### LISTING
+---+

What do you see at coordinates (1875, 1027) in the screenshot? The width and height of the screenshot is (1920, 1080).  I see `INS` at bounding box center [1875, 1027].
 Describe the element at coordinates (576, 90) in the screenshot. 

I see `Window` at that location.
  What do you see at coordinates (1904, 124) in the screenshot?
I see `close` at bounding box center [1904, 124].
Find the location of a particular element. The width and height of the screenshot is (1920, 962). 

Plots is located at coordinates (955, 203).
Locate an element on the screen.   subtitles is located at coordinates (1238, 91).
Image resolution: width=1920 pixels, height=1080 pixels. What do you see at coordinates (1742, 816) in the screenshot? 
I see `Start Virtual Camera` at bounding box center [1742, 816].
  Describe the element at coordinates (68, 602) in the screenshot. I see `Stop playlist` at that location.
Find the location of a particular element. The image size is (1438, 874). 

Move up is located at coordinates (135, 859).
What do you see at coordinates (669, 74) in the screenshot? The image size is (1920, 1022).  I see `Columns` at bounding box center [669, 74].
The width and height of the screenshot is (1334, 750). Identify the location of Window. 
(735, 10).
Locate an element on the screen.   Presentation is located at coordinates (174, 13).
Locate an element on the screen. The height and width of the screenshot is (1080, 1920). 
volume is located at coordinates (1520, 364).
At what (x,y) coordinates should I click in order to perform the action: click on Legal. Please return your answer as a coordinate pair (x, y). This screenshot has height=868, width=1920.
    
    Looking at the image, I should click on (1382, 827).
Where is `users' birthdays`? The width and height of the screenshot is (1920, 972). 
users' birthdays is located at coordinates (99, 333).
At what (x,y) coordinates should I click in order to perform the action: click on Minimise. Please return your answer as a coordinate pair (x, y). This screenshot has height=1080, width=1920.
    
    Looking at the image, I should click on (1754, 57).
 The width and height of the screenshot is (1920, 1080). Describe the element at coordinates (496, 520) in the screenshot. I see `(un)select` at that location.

+---+

### GOAL OF THE EXERCISE
Reproduce the part of the items that opens with the line containing "is (1920, 972)." and closes at the end of the items, with "Please return" changed to "Give" and nothing else altered.

### TASK OUTPUT
Where is `users' birthdays`? The width and height of the screenshot is (1920, 972). 
users' birthdays is located at coordinates (99, 333).
At what (x,y) coordinates should I click in order to perform the action: click on Minimise. Give your answer as a coordinate pair (x, y). This screenshot has height=1080, width=1920.
    
    Looking at the image, I should click on (1754, 57).
 The width and height of the screenshot is (1920, 1080). Describe the element at coordinates (496, 520) in the screenshot. I see `(un)select` at that location.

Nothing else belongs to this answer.